Abstract
Purpose :
The Port Delivery System with ranibizumab (PDS) is an investigational drug delivery system for the continuous intravitreal release of ranibizumab (RBZ) via a permanent indwelling intraocular implant. The phase 2 Ladder and phase 3 Archway trials demonstrated that treatment with PDS with a customized formulation of RBZ 100 mg/mL (PDS 100 mg/mL) was generally well tolerated and had comparable efficacy to monthly intravitreal RBZ. Immunogenicity is important in assessing safety and efficacy of recombinant therapeutics and was monitored in both trials.
Methods :
Ladder (NCT02510794) patients (pts) were randomized to PDS with RBZ 10, 40, or 100 mg/mL, or monthly intravitreal RBZ 0.5 mg (monthly RBZ). Archway (NCT03677934) pts were randomized to treatment with PDS 100 mg/mL with fixed 24-week refill exchanges (Q24W) or monthly RBZ (Q4W). As both trials enrolled pts with nAMD responsive to anti-VEGF treatment, immunogenicity analyses focused on incidence of treatment-emergent (TE) anti-drug antibodies (ADAs) and neutralizing antibodies (NAbs).
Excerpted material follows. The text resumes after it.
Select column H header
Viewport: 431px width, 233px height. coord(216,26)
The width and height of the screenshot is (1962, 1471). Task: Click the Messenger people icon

We report ADA status in Ladder (end of study) and Archway (primary analysis) and the impact of ADA status on serum PK at week 24, and on visual and safety outcomes at week 40 in Archway.
Results :
In Ladder, there was no apparent dose response on incidence of TE-ADAs across PDS arms (6.9%-15.3%). Incidences of TE-ADAs with PDS 100 mg/mL were relatively low in Ladder (15.3% [9/59]) and Archway (11.7% [29/247]), and comparable or slightly higher than monthly RBZ (Ladder: 14.6% [6/41]; Archway: 5.5% [9/164]). Overall incidences of TE-NAbs were low with both monthly RBZ and PDS 100 mg/mL (Ladder: 0%-3.4%; Archway: 2.4%-5.3%). In Archway, over 40 weeks, presence of ADAs in PDS 100 mg/mL pts did not appear to impact mean (95% CI) change from baseline in BCVA versus ADA negative pts (0.0 [-2.8, 2.8] vs 0.2 [-1.0, 1.5] ETDRS letters, respectively) or postoperative (>37 days) incidence of ocular AEs (41.2% [14/34] vs 38.0% [81/213]), intraocular inflammation (including endophthalmitis; 2.9% [1/34] vs 5.6% [12/213]), or iritis (0% [0/34] vs 1.4% [3/213]); there was no apparent trend for an effect of ADA status on serum PK or incidence of non-ocular AEs.
Conclusions :
The immunogenicity profile of PDS 100 mg/mL was comparable to that of monthly RBZ, with no apparent impact of ADAs on outcomes. These data further support the efficacy and tolerability of PDS 100 mg/mL Q24W in nAMD.
This is a 2021 ARVO Annual Meeting abstract.